Dispositivo logistico importante
L’organizzazione di un grande rally-raid presuppone un impianto logistico ed organizzativo notevole. Non si tratta soltanto, infatti, di sfruttare infrastrutture pre-esistenti come su un circuitto permanente, ma di allestire ogni sorta di strutttura specifica e di organizzare l’accoglienza itinerante, attraverso i luoghi più belli della regione interessata dalla corsa, di una carovana di partecipanti che, oltre ai piloti concorrenti, comprende personale di assistenza, parenti ed amici, appassionati al seguito, ma anche cronometristi, commissari federali, tecnici di percorso e personale di vigilanza, equipe mediche, ecc. Numeri importanti di partecipazione complessiva, che portano alla definizione di numero altrettanto importanti di persone da ospitare nelle migliori condizioni ricettive. Alberghi, ristoranti, strutture cittadine quali stadi e auditorium, persino aree di parcheggio e di servizio speciali. Per fare un esempio pertinente, il Sardegna Rally Race, che conterà circa 120 iscritti, porterà con se per sei giorni una carovana di circa cinque-seicento persone. Sono numeri importanti anche per le strutture ricettive che saranno interessate all’operazione dal punto di vista strettamente turistico- commerciale.

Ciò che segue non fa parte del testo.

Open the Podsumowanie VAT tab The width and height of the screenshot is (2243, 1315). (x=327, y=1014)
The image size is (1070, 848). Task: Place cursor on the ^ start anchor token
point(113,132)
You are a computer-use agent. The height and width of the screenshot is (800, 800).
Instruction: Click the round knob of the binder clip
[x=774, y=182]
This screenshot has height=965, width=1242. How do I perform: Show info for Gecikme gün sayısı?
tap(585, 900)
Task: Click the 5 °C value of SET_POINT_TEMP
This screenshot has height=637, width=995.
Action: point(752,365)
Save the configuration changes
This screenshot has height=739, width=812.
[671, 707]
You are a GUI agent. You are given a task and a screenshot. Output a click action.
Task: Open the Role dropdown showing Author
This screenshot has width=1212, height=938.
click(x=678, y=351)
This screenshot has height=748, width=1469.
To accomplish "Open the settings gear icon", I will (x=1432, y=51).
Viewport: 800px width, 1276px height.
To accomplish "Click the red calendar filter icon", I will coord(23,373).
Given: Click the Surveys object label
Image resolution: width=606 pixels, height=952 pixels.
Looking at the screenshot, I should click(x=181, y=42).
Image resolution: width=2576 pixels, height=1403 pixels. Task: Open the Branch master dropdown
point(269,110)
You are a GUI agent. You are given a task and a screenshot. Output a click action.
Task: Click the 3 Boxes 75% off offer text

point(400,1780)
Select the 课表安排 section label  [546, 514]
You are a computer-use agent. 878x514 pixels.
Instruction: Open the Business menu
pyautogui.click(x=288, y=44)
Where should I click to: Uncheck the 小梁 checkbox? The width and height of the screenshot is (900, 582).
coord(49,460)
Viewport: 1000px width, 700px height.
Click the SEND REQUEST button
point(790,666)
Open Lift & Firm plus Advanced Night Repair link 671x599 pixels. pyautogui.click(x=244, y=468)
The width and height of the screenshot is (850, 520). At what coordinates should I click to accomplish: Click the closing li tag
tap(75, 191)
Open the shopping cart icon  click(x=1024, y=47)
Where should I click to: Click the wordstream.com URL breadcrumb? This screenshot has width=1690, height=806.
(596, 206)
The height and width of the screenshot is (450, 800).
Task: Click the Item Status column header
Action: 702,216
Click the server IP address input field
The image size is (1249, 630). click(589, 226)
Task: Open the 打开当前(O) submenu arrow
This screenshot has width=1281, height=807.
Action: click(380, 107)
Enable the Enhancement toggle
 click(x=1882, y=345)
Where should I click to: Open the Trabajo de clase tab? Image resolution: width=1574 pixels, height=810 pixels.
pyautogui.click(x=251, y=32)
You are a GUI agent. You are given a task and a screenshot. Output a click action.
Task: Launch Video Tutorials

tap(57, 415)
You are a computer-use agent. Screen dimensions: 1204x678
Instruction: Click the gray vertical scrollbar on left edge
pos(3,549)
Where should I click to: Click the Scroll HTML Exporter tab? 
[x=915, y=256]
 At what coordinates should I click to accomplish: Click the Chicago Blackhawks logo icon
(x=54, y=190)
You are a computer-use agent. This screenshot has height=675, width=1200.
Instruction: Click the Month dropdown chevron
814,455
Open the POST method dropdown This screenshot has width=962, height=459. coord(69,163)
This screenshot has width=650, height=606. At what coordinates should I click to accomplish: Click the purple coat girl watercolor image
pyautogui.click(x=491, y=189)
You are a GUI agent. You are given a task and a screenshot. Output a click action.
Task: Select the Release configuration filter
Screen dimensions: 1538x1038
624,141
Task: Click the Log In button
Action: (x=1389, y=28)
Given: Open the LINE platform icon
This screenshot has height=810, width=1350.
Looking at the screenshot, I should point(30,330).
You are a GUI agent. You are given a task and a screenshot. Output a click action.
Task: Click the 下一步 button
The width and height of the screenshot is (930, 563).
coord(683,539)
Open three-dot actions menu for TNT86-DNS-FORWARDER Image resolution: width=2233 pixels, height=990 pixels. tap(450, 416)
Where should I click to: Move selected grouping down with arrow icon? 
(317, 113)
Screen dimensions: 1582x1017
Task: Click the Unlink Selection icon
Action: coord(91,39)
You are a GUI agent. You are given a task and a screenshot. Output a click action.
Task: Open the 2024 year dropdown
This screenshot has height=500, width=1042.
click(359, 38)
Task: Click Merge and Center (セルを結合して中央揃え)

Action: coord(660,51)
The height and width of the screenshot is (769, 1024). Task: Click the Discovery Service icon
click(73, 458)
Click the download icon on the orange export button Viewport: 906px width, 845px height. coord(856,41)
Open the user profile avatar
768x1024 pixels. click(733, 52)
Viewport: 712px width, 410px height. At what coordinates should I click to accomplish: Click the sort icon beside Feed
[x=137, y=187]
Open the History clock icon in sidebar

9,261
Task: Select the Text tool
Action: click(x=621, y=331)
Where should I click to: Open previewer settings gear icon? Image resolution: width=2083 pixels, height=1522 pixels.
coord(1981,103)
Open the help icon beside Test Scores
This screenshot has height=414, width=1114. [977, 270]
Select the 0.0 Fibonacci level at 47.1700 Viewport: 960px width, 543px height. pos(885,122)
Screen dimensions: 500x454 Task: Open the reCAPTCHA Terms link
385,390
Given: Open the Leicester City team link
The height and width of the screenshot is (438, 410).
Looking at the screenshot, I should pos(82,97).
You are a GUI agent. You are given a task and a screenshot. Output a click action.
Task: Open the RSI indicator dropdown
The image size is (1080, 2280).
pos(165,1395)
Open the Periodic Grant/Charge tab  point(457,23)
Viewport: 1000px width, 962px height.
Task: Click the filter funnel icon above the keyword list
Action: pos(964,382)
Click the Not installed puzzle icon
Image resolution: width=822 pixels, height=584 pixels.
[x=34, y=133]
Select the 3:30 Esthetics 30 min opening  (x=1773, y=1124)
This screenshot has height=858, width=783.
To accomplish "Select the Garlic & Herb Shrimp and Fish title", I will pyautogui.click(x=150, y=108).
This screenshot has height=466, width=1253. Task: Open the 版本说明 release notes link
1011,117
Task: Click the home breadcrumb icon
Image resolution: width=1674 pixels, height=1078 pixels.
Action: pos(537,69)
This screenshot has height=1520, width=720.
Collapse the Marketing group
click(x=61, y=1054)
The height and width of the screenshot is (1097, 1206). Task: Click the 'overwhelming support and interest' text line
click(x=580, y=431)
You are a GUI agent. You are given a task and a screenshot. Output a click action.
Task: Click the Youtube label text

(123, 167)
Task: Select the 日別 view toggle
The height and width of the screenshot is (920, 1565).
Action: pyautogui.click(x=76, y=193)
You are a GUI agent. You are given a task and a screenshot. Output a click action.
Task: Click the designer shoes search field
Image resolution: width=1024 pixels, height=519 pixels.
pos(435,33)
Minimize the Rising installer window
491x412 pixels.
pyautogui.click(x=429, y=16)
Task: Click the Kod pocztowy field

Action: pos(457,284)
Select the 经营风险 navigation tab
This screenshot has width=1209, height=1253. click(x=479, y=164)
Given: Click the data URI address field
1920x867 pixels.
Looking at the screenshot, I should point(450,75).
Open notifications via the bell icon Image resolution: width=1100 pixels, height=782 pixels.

In più, per organizzare il Sardegna Rally Race 2008, evento che avrà una larga eco internazionale, Bike Village ha scelto e “reclutato” i migliori specialisti. Sono, per esempio, i migliori tecnici per la tracciatura del percorso e la redazione del road book, i Moto Club sardi più attivi ed esperti, i medici di RMT (Racing Medical Team). Senza compromessi anche la scelta dei cronometristi, dei commissari di gara e di percorso, gli assistenti alle relazioni con i piloti. Rapporti di collaborazione attiva sono stati instaurati con le autorità istituzionalli dei Comuni interessati alla gara ed con gli enti foreste e del turismo sardo. Nel Comune di San Teodoro, che ospita l’attività di Bike Village, sono state scelte le migliori strutture alberghiere per ospitare i concorrenti ed i “visitatori”, e sono state allestite sontuosamente le aree paddock e delle operazioni preliminari. Alle porte della importante località turistica della costa Est della Sardegna è stata ricavata ed attrezzata anche l’area della prova iniziale, il prologo, in programma per domenica 4 maggio.
I Campioni sono stati i Primi.
Normalmente le “star” arrivano per ultime. Invece al Sardegna Rally Race 2008 sono stati i Campioni a dare per primi la conferma della loro adesione. Marc Coma e Jordi Viladoms, Cyril Despres, David Casteu, Francisco Lopez, José Manuel Pellicer, Jacek Czachor, per fare i nomi degli specialisti più forti del mondo. Insieme a loro i migliori italiani del Motorally, guidati da Matteo Graziani, 48 volte Campione italiano.
Due prove speciali al giorno
Per evitare ai concorrenti la possibilità di giocare tatticamente a discapito dello spettacolo e dell’agonismo, sono state tracciate due speciali per ciscuno dei cinque giorni di gara, su un percorso di oltre mille chilometri di corsa.
Serata speciale
La serata di gala con la cerimonia di premiazione sarà ospitata dal Bal Harbour, uno dei più famosi e celebrati locali di San Teodoro.
Superpremio Speciale.
A dimostrazione dell’interesse dei grandi Marchi italiani di valore internazionale, che hanno scleto il Sardegna Rally Race come veicolo di promozione, Meccaniche Veloci, marchio molto apprezzato a livello mondiale, offrirà al vincitore del Sardegna Rally Race 2008 uno dei suoi esclusivi e lussuosi orologi, realizzato in tiratura limitata e numerata, che sarà consegnato al vincitore in occasione della serata di gala.